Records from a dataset
^^^^

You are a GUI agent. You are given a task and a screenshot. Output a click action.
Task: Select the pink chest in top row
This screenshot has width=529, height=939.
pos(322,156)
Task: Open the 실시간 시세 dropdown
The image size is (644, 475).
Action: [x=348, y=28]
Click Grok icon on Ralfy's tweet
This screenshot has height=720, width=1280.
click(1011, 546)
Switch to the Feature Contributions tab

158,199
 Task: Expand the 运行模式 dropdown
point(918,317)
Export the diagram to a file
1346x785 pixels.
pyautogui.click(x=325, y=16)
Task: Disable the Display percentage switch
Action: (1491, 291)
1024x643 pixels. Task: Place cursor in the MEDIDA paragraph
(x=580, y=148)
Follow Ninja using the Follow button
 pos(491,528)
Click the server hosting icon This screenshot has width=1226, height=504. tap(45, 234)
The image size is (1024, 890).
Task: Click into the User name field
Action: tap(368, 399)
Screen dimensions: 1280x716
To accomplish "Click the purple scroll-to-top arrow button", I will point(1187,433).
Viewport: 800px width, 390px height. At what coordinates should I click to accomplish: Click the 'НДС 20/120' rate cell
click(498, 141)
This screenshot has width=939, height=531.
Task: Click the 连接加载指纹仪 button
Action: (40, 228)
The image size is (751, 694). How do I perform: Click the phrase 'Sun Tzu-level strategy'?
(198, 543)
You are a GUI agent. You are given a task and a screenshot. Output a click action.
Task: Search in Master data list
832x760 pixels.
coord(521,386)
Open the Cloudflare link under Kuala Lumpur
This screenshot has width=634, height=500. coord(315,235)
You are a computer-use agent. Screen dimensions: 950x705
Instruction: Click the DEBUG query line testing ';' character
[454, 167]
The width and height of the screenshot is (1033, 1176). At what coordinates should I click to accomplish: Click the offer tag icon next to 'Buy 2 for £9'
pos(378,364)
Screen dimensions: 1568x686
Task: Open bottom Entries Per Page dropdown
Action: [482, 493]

^^^^

HOW TO COMPLETE THIS TASK:
Having read the entries above, restate them all word for word.

EXERCISE RESPONSE:
You are a GUI agent. You are given a task and a screenshot. Output a click action.
Task: Select the pink chest in top row
This screenshot has width=529, height=939.
pos(322,156)
Task: Open the 실시간 시세 dropdown
The image size is (644, 475).
Action: [x=348, y=28]
Click Grok icon on Ralfy's tweet
This screenshot has height=720, width=1280.
click(1011, 546)
Switch to the Feature Contributions tab

158,199
 Task: Expand the 运行模式 dropdown
point(918,317)
Export the diagram to a file
1346x785 pixels.
pyautogui.click(x=325, y=16)
Task: Disable the Display percentage switch
Action: (1491, 291)
1024x643 pixels. Task: Place cursor in the MEDIDA paragraph
(x=580, y=148)
Follow Ninja using the Follow button
 pos(491,528)
Click the server hosting icon This screenshot has width=1226, height=504. tap(45, 234)
The image size is (1024, 890).
Task: Click into the User name field
Action: tap(368, 399)
Screen dimensions: 1280x716
To accomplish "Click the purple scroll-to-top arrow button", I will point(1187,433).
Viewport: 800px width, 390px height. At what coordinates should I click to accomplish: Click the 'НДС 20/120' rate cell
click(498, 141)
This screenshot has width=939, height=531.
Task: Click the 连接加载指纹仪 button
Action: (40, 228)
The image size is (751, 694). How do I perform: Click the phrase 'Sun Tzu-level strategy'?
(198, 543)
You are a GUI agent. You are given a task and a screenshot. Output a click action.
Task: Search in Master data list
832x760 pixels.
coord(521,386)
Open the Cloudflare link under Kuala Lumpur
This screenshot has width=634, height=500. coord(315,235)
You are a computer-use agent. Screen dimensions: 950x705
Instruction: Click the DEBUG query line testing ';' character
[454, 167]
The width and height of the screenshot is (1033, 1176). At what coordinates should I click to accomplish: Click the offer tag icon next to 'Buy 2 for £9'
pos(378,364)
Screen dimensions: 1568x686
Task: Open bottom Entries Per Page dropdown
Action: [482, 493]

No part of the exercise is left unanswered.